WHAT TO DO >> In the listing below, a line holding "This screenshot has width=304, height=291." and a line holding "Open the Git" mark the range. Retype both exactly, with all lines between them.

DATA RECORDS >>
★ ★ ★

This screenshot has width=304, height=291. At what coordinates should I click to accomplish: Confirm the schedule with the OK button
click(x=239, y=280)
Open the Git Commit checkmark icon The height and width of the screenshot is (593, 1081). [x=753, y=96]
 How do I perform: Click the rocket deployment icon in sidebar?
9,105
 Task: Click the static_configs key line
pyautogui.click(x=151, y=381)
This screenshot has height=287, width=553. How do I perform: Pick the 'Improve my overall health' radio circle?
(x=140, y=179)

★ ★ ★

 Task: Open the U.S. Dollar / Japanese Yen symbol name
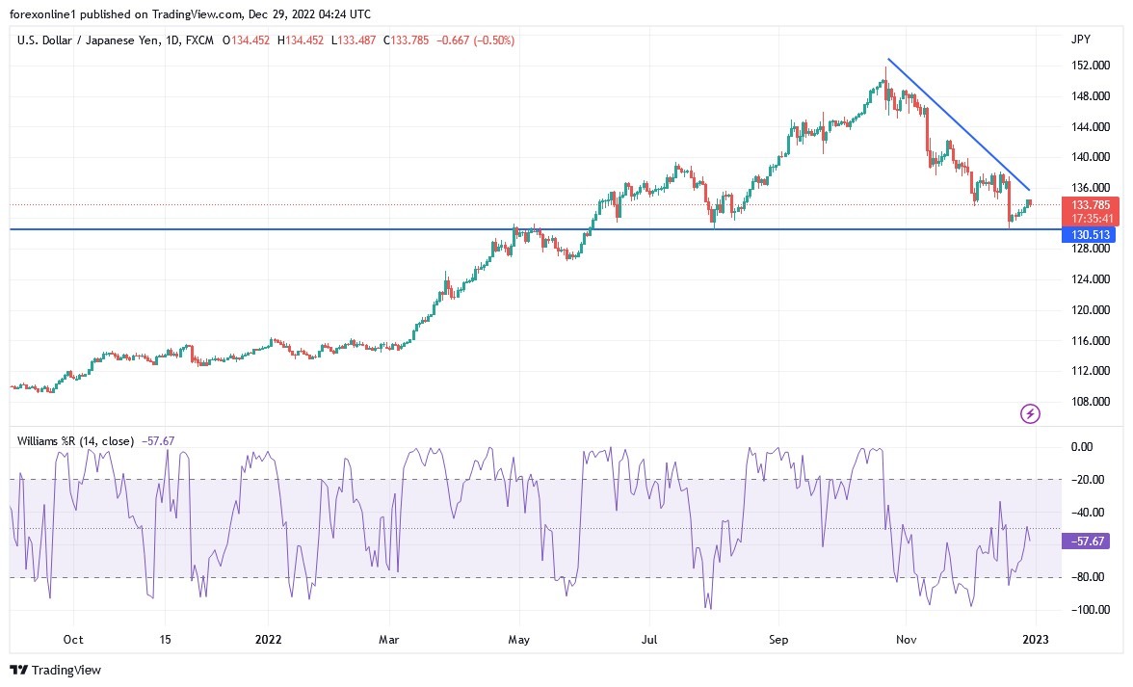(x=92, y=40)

★ ★ ★

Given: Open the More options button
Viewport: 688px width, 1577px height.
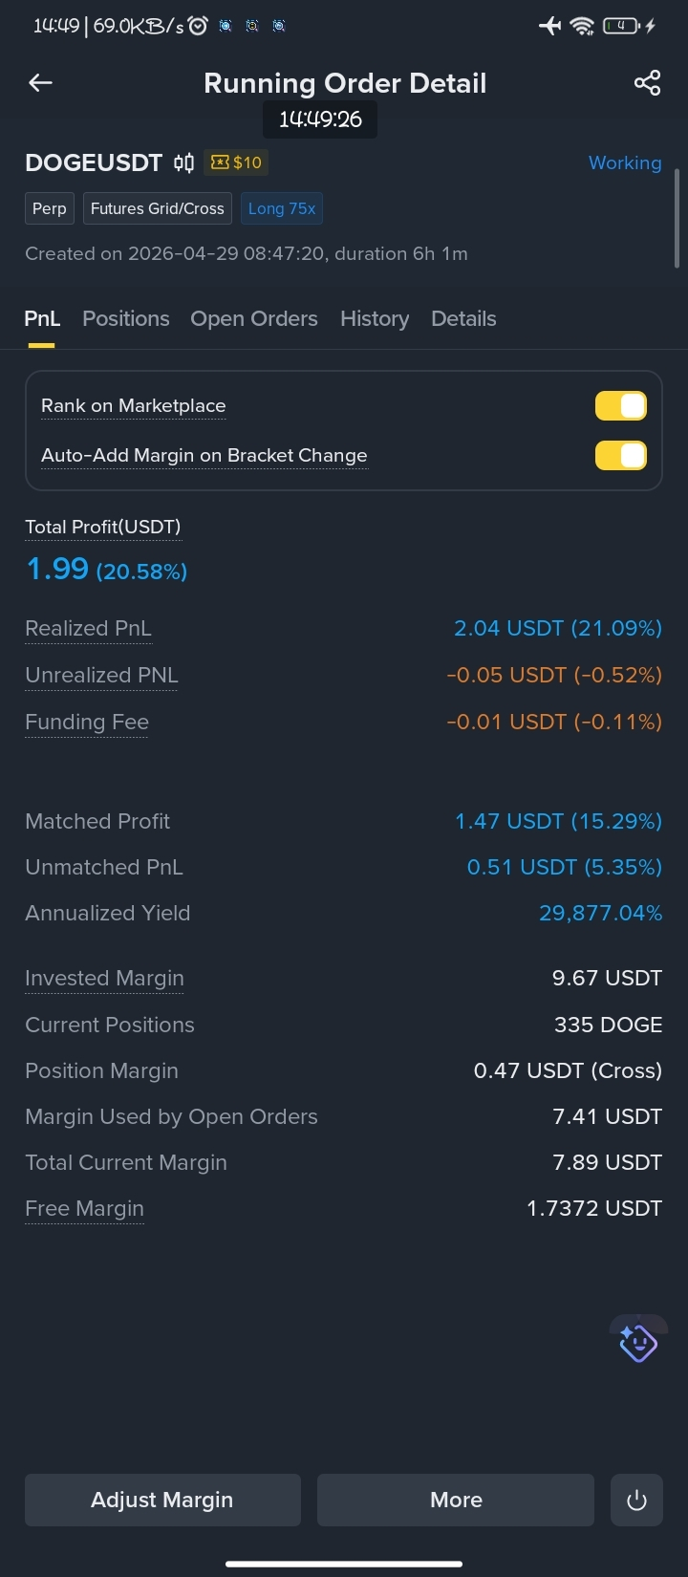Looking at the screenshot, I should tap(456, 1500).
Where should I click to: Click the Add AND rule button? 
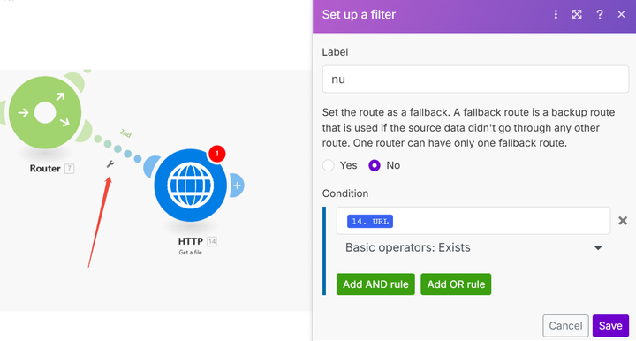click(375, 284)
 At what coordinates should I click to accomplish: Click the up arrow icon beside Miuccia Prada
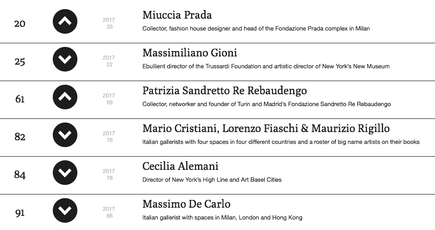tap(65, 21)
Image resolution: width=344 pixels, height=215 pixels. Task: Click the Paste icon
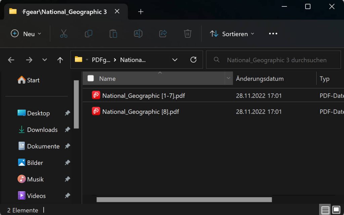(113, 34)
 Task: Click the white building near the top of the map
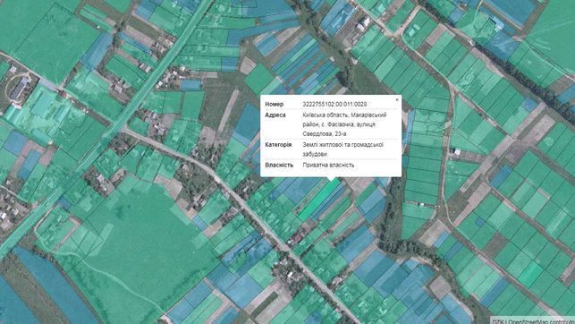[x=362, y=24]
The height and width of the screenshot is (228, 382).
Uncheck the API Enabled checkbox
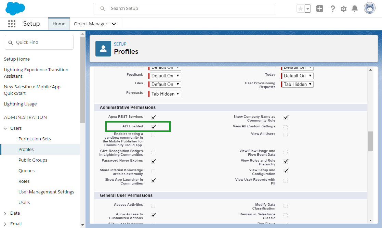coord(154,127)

★ ★ ★

SOLUTION >>
This screenshot has width=304, height=291. At what coordinates should I click to accomplish: Confirm the schedule with the OK button
click(x=239, y=280)
Open the Git Commit checkmark icon The height and width of the screenshot is (593, 1081). [x=753, y=96]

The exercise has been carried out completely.